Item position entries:
--- Begin ---

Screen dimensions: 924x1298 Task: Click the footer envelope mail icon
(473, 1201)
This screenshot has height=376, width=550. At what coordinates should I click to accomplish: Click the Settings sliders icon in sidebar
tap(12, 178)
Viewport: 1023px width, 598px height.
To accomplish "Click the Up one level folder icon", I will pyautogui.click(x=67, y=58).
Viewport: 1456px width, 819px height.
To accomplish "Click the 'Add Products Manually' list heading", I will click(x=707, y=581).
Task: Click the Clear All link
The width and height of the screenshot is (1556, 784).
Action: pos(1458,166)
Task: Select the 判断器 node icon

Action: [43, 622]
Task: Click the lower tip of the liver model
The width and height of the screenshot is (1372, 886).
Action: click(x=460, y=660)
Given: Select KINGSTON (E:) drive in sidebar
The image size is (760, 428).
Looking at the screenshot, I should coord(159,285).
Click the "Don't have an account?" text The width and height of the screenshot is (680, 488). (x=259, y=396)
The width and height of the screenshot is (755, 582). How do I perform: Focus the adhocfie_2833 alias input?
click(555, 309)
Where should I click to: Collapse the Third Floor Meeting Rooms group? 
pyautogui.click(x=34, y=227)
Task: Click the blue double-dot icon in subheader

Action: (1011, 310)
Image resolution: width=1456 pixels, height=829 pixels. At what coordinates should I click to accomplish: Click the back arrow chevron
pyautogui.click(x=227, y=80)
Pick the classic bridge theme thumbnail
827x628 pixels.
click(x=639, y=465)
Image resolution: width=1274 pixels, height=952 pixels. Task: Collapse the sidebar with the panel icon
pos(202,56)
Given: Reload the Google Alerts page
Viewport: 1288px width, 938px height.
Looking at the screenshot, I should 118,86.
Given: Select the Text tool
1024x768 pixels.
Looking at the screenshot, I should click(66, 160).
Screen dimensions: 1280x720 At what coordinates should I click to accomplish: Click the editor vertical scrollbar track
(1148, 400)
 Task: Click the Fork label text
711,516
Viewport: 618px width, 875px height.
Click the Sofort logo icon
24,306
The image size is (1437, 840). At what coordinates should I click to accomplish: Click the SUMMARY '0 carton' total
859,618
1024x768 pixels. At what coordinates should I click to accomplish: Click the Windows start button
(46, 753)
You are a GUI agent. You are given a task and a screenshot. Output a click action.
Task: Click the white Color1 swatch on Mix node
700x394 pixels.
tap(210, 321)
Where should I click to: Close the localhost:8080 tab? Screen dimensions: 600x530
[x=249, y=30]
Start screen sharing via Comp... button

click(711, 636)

--- End ---

#### Goal
Rewrite the lines above, swapping "Viewport" for "Window size" everywhere it occurs and keeping everything else the same.

#### Task answer
Screen dimensions: 924x1298 Task: Click the footer envelope mail icon
(473, 1201)
This screenshot has height=376, width=550. At what coordinates should I click to accomplish: Click the Settings sliders icon in sidebar
tap(12, 178)
Window size: 1023px width, 598px height.
To accomplish "Click the Up one level folder icon", I will pyautogui.click(x=67, y=58).
Window size: 1456px width, 819px height.
To accomplish "Click the 'Add Products Manually' list heading", I will click(x=707, y=581).
Task: Click the Clear All link
The width and height of the screenshot is (1556, 784).
Action: pos(1458,166)
Task: Select the 判断器 node icon

Action: [43, 622]
Task: Click the lower tip of the liver model
The width and height of the screenshot is (1372, 886).
Action: click(x=460, y=660)
Given: Select KINGSTON (E:) drive in sidebar
The image size is (760, 428).
Looking at the screenshot, I should coord(159,285).
Click the "Don't have an account?" text The width and height of the screenshot is (680, 488). (x=259, y=396)
The width and height of the screenshot is (755, 582). How do I perform: Focus the adhocfie_2833 alias input?
click(555, 309)
Where should I click to: Collapse the Third Floor Meeting Rooms group? 
pyautogui.click(x=34, y=227)
Task: Click the blue double-dot icon in subheader

Action: (1011, 310)
Image resolution: width=1456 pixels, height=829 pixels. At what coordinates should I click to accomplish: Click the back arrow chevron
pyautogui.click(x=227, y=80)
Pick the classic bridge theme thumbnail
827x628 pixels.
click(x=639, y=465)
Image resolution: width=1274 pixels, height=952 pixels. Task: Collapse the sidebar with the panel icon
pos(202,56)
Given: Reload the Google Alerts page
Window size: 1288px width, 938px height.
Looking at the screenshot, I should 118,86.
Given: Select the Text tool
1024x768 pixels.
Looking at the screenshot, I should click(66, 160).
Screen dimensions: 1280x720 At what coordinates should I click to accomplish: Click the editor vertical scrollbar track
(1148, 400)
 Task: Click the Fork label text
711,516
Window size: 618px width, 875px height.
Click the Sofort logo icon
24,306
The image size is (1437, 840). At what coordinates should I click to accomplish: Click the SUMMARY '0 carton' total
859,618
1024x768 pixels. At what coordinates should I click to accomplish: Click the Windows start button
(46, 753)
You are a GUI agent. You are given a task and a screenshot. Output a click action.
Task: Click the white Color1 swatch on Mix node
700x394 pixels.
tap(210, 321)
Where should I click to: Close the localhost:8080 tab? Screen dimensions: 600x530
[x=249, y=30]
Start screen sharing via Comp... button

click(711, 636)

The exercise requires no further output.